Evil Queen/Regina -- Lana Parrilla (Sarah Gavin on "24" and Greta in the "Through the Looking Glass" episode of "Lost").

Charming/David -- Josh Dallas (will play charmer Fandral, a member of the Warriors Three and friend to Chris Hemsworth's Thor, in "Thor 2").

Huntsman/Sheriff -- Jamie Dornan (a Calvin Klein model and rugby player in his native Ireland).

Mirror/Sidney Glass -- Giancarlo Esposito (the former Gustavo "Gus" Fring on "Breaking Bad" and set to star in the new J.J. Abrams series "Revolution").

Frights -- Violent deaths and children in jeopardy are the worst of an often dark story. For example, the Queen rips the heart out of her loyal father's chest to gain revenge.

Audience reaction -- Best-rated new drama of the season while competing against the World Series and "Sunday Night Football." The 8 p.m. ET Sunday show posted a 3.9 rating/10 share in the coveted 18-49 demographic, with 12.8 million total viewers.

"Mirror Mirror"

(March 30, 2012) -- The villain was vivid and the heroine dull, but no longer a helpless damsel in distress.

Snow White -- Lily Collins, who co-starred with Taylor Lautner in "Abduction." Although physically well matched for the role, she was bland, overplaying the sweetness and underplaying the character's metamorphosis.

Evil Queen -- Julia Roberts, having a grand time delivering deliciously diabolical lines in a series of showstopping costumes.

Prince -- Armie Hammer, 6 feet 5 inches tall, sometimes shirtless and known for portraying the Winklevoss twins in "Social Network." Also was Clyde Tolson in "J. Edgar."

Huntsman -- Instead of a muscle-bound man with an ax, the executioner is a bungling servant (Nathan Lane). He's ordered to kill Snow White, but blows it.

Mirror -- The Queen walks through a mirror into the water, emerges completely dry and goes into a sort of hut to talk to a version of herself in a mirror.

Frights -- The PG rating kept scares in check, but some children gasped when the Queen said of her stepdaughter, "I want her killed.
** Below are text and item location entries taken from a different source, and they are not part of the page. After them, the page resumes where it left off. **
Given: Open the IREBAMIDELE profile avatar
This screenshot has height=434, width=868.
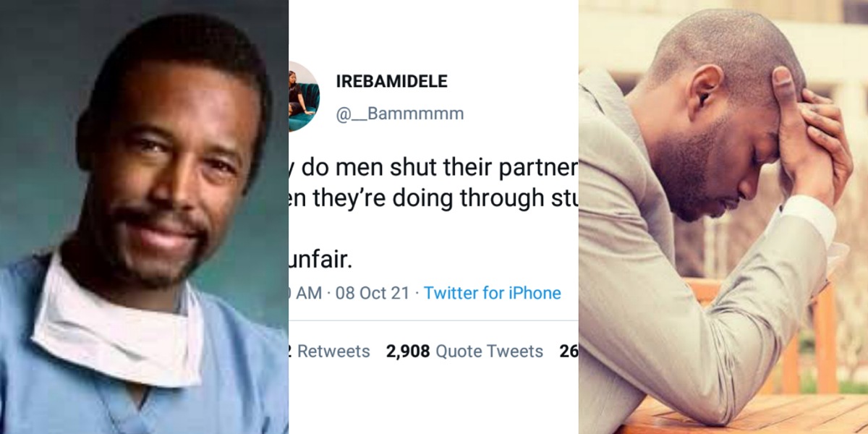Looking at the screenshot, I should 303,96.
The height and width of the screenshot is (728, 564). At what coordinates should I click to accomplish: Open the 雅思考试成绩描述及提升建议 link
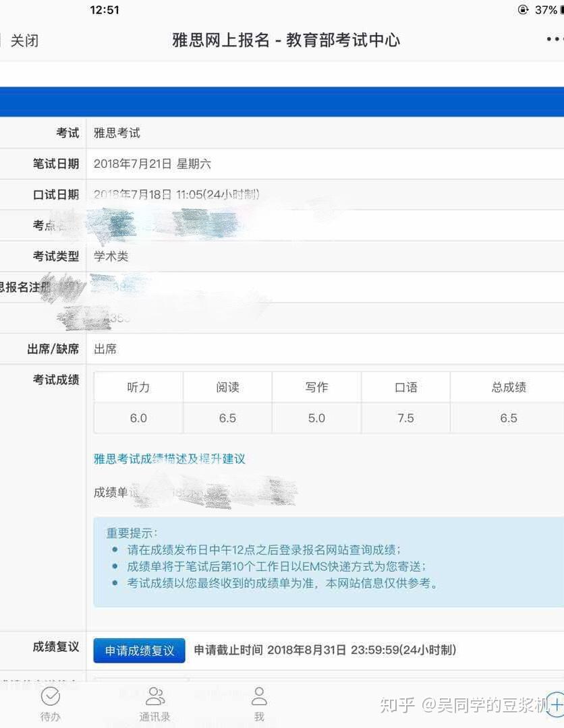pyautogui.click(x=169, y=458)
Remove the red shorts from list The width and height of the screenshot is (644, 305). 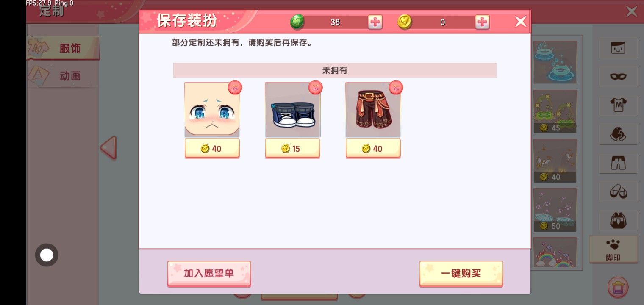click(x=396, y=87)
She is a threat to everything."

Audience reaction -- Opened at No. 3 behind "The Hunger Games" and "Wrath of the Titans." Has made $160 million worldwide to date and should do well when released on DVD and Blu-ray June 26.

"Snow White & and the Huntsman"

(Now in theaters) -- A beautiful woman bewitches a widowed king, and before you can say "prenup," she's married him, stabbed him to death and stolen his crown and kingdom. Oh, and locked his daughter in the tower.

Snow White -- A decade ago, Kristen Stewart was Jodie Foster's character's daughter in "Panic Room." Now, she's known the world over as the newlywed and newly dead Bella Swan Cullen in the "Twilight" series, with the final installment due in November.

Evil Queen -- Charlize Theron is no stranger to playing a damsel of death, having won a Best Actress Oscar for starring as serial killer Aileen Wuornos in "Monster." Here, Queen Ravenna's heart is evil and her appearance is perpetually youthful, as long as she sucks the life out of beautiful maidens.

Prince -- Sam Claflin is William, technically a duke and a childhood friend of Snow White who is given a chance to redeem himself, after being unable to save her years earlier.

Huntsman -- Chris Hemsworth, Thor in "Thor" and "The Avengers," trades his mighty hammer for an ax and his blond locks for brown hair to play the Huntsman, a widower who drowns his sorrows in drink.

Mirror -- Christopher Obi speaks for the Mirror Man, who appears as a hooded golden figure, not quite liquid, not quite solid, who seems to roll off the mirror. Inspired by a pair of sculptures called "Face-Off" by artist Kevin Francis Gray, the Mirror Man may be visible only to Ravenna.

Frights -- The Queen's big regret about Snow White: "I should have killed her when she was a child." She's beautiful on the outside, ugly and rotted on the inside. The usual scares are supplemented with new ones, as someone is impaled on a spiky tree stump, women are treated like a youth serum to be drained and discarded, and fights come in big battles and hand-to-hand combat.

Audience reaction -- We'll know soon.